About two weeks ago Neel summarized all the approaches then under
discussion:
"""
[Neel Krishnaswami]
...
Quick performance summary of the current solutions:
Slowest: for line in fileinput.input('foo'): # Time 100
: while 1: line = file.readline() # Time 75
: for line in LinesOf(open('foo')): # Time 25
Fastest: for line in file.readlines(): # Time 10
while 1: lines = file.readlines(hint) # Time 10
for line in xreadlines(file): # Time 10
The difference in speed between the slowest and fastest is about
a factor of 10.
LinesOf is Alex's Python wrapper class that takes a file and
uses readlines() with a size-hint to present a sequence interface.
It's around half as fast as the fastest idioms, and 3-4 times
faster than while 1:. Jeff's xreadlines is essentially the same
thing in C, and is indistinguishable in performance from the
other fast idioms.
...
"""
On his box, line-at-a-time is >7x slower than the fastest Python methods,
which latter are usually close (depending on the platform) to Perl
line-at-a-time speeds. A factor of 7 is too large for most working
programmers to ignore in the interest of somebody else's notion of
theoretical purity <wink>. Seriously, speed is not a secondary
consideration to me when the gap is this gross, and in an area so visible
and common.
Alex's LineOf appears a good predictor for how adding
fileinput.readlines(hint) would perform, since it appears to *be* that
(except off on its own). Then it buys a factor of 3 over line-at-a-time on
Neel's box but leaves a factor of 2.5 on the table. The cause of the latter
appears mostly to be the overhead of getting a Python method call into the
equation for each line returned.
Note that Jeff added .xreadlines() as a file object method at Neel's urging.

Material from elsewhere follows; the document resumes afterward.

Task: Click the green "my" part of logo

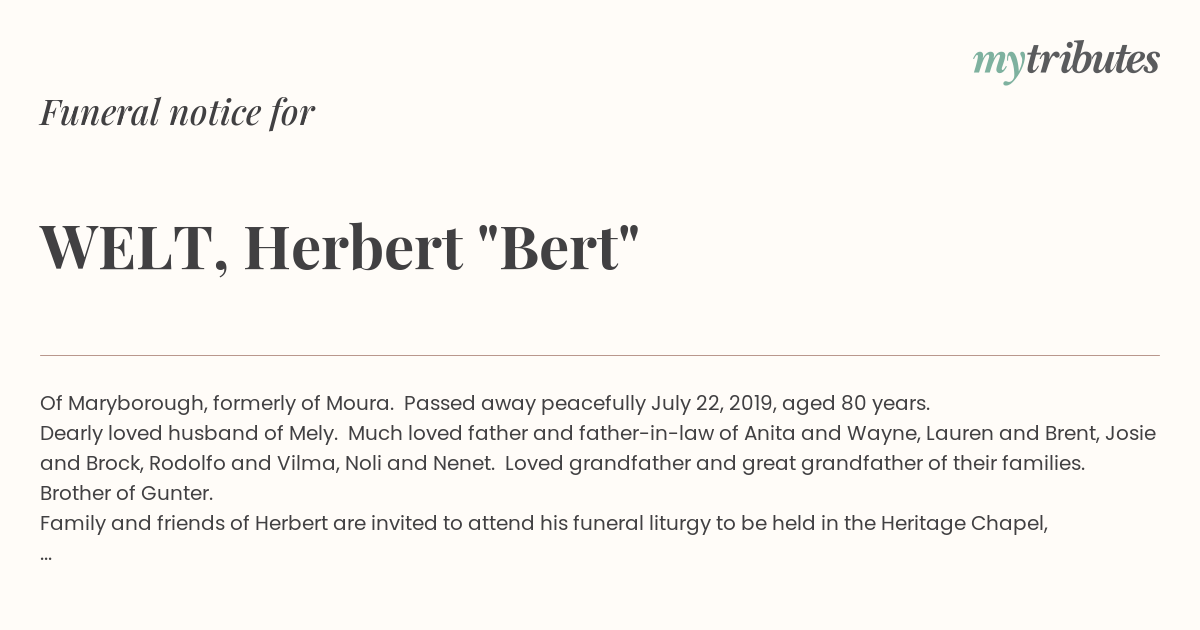Action: (997, 62)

The way he started this is shown on the last line: a function. If we threw
out the fileinput and file method aspects, and just added a new module
xreadlines with a function xreadlines, then what? I bet it would become as
popular as the string module, and for good reason: it's a specific approach
that works, to a specific and common problem.
> ...
> And in the case of simple (x)range()es, I have yet to see a case
> where a 'real' list had significantly better performance than
> a generator.)
It varies by platform, but I don't think I've heard of variations larger
than 20% in either direction. 20% is nothing, though; in *this* case we're
talking order of magnitude. That's go/nogo territory.
> ...
> Gelukkig-Nieuwjaar-iedereen-ly y'rs
I understand people are passionate when reality clashes with the dream of a
wart-free language, but that's no reason to swear at me <wink>.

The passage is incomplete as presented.